→ PROMPT A: In the soil health text, what did a recent study from the lab find that drought led to?
→ PROMPT B:
Decide whether each statement agrees with the soil health text. Answer yes or no, and quote the words that decide it.
(i) Soil health indicators seem to recover after drought is alleviated, especially in systems dominated by annual crops.
(ii) The lab's new project looks at long-term agroecosystem trials across the United States.
(iii) Soil carbon credits involve paying farmers for sequestering carbon.
→ PROMPT C: Reproduce the passage of the soil health text starting at "4. How does" and ending at "dominated by perennials.".
--- Begin SUPPLIED TEXT ---
Our lab also complements these soil health tests with routine nutrient analyses that are important for assessing soil fertility and cover the chemical aspects of soil health as well as indicators of soil physical health, including aggregate stability and soil texture.

3. What is the link between soil health and ecosystem services?

We are beginning to understand that improvements in soil health are associated with soil carbon sequestration and carbon stability. This is critical as the conversation around soil carbon credits (i.e. paying farmers for sequestering carbon) continues to expand across the globe. Our lab is working on a new project to understand which soil health indicators most accurately predict soil carbon sequestration in long-term agroecosystem trials across the United States.

4. How does climate change influence soil health?

We are only just beginning to understand the impacts the climate extremes have on soil health. A recent study from our lab showed that drought led to reductions in several key soil health indicators, which suggests that extended periods of drought reduces the overall health of the soil. However, soil health indicators seem to recover once the drought is alleviated, especially in systems dominated by perennials.

5. What is the future of soil health research?

We strongly believe that future soil health assessments need to expand beyond university experimental stations to on-farm trials. Conducting large regional assessments of soil health on-farm is especially important for scientists to understand how soil health changes across different soil types, vast arrays of crop types, and under various management decisions. We also believe that soil health assessments should be more strongly linked with edge-of-field studies to understand how soil health is linked to water quality efforts across the Midwest, USA.
--- End SUPPLIED TEXT ---
--- Begin PROVIDED DATA ---
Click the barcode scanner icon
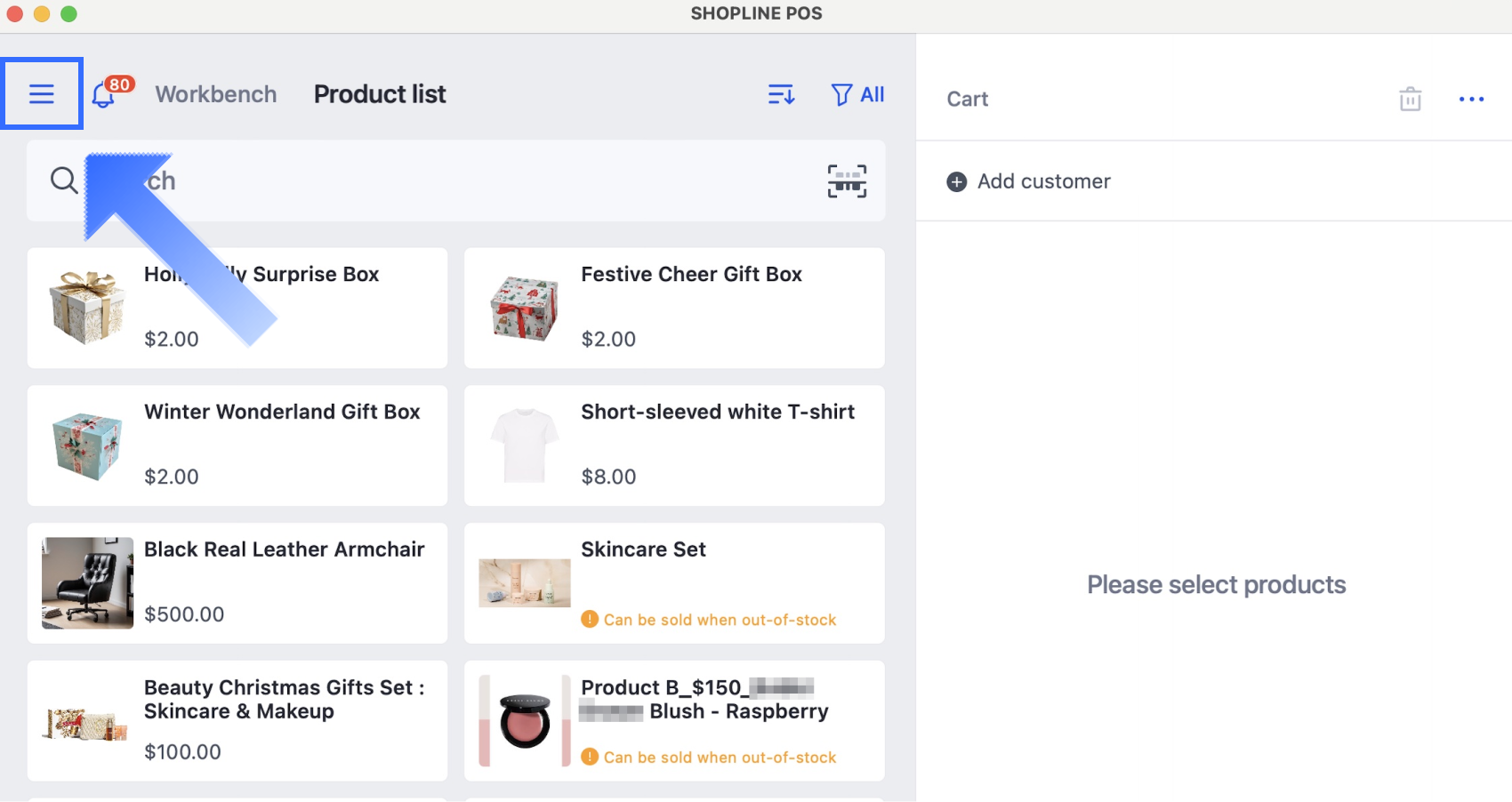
--- End PROVIDED DATA ---
→ FINAL RESULT A: Drought led to reductions in several key soil health indicators.

→ FINAL RESULT B:
(i) No: "especially in systems dominated by perennials."
(ii) Yes: "in long-term agroecosystem trials across the United States."
(iii) Yes: "soil carbon credits (i.e. paying farmers for sequestering carbon)"

→ FINAL RESULT C:
4. How does climate change influence soil health?

We are only just beginning to understand the impacts the climate extremes have on soil health. A recent study from our lab showed that drought led to reductions in several key soil health indicators, which suggests that extended periods of drought reduces the overall health of the soil. However, soil health indicators seem to recover once the drought is alleviated, especially in systems dominated by perennials.